Il portacolori dell’Israel Start-Up Nation ha faticato per ben undici anni sino ad arrivare a questo giorno. Si è portato dietro rabbia, delusione per tutte quelle volte che ha accarezzato i suoi sogni più grandi. Ha vinto cinque volte nella sua carriera: tre tappe alla Vuelta a España, una più emozionante dell’altra, il Giro dell’Emilia nel 2018, e una frazione al Giro del Delfinato nel 2013; ma si sarebbe meritato molto, ma molto di più. Eppure non si è mai arreso. Ha sempre lasciato da parte tutta l’amarezza che ha dovuto pagare in tante, troppe occasioni. E anche oggi è stato così. Oggi forse di più rispetto a tante altre volte.
Sapeva che quella fuga di venticinque uomini, tutti molto vicini alla Rosa di Filippo Ganna, si sarebbe potuta rivelare l’occasione della vita. La stava cullando nella sua testa, nel suo cuore, ma senza sperarci troppo, come suo solito. Il finale era perfetto per lui. Appena la strada ha iniziato a salire nella seconda parte della tappa, appena Taaramae e Juul-Jensen hanno incrementato la loro azione, Alessandro non ci ha pensato due volte, e ha ridato vigore all’azione del suo gruppetto di inseguitori.
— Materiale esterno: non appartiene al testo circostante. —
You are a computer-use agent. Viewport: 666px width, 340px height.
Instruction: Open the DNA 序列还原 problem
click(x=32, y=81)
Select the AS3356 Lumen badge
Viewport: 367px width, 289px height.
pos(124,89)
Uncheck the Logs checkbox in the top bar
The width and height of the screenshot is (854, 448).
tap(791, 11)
Non ha desistito, si è avvicinato chilometro dopo chilometro ai battistrada rendendosi protagonista di un forcing, tra un GPM e l’altro, semplicemente infernale, come ben pochi sanno fare. L’unico a resistergli è stato un abile Joe Dombrowski. Ripresa la coppia, Alessandro ha iniziato a crederci sul Colle Passerino, ma lo statunitense e un rapporto un po’ più agile, hanno avuto la meglio, lasciando comunque al friulano il secondo posto, il piazzamento, più bello della sua vita. Oggi De Marchi, nella sua purezza e semplicità, ha scritto una delle pagine più esemplari della storia del ciclismo, rappresentando a pieno l’essenza di questo sport.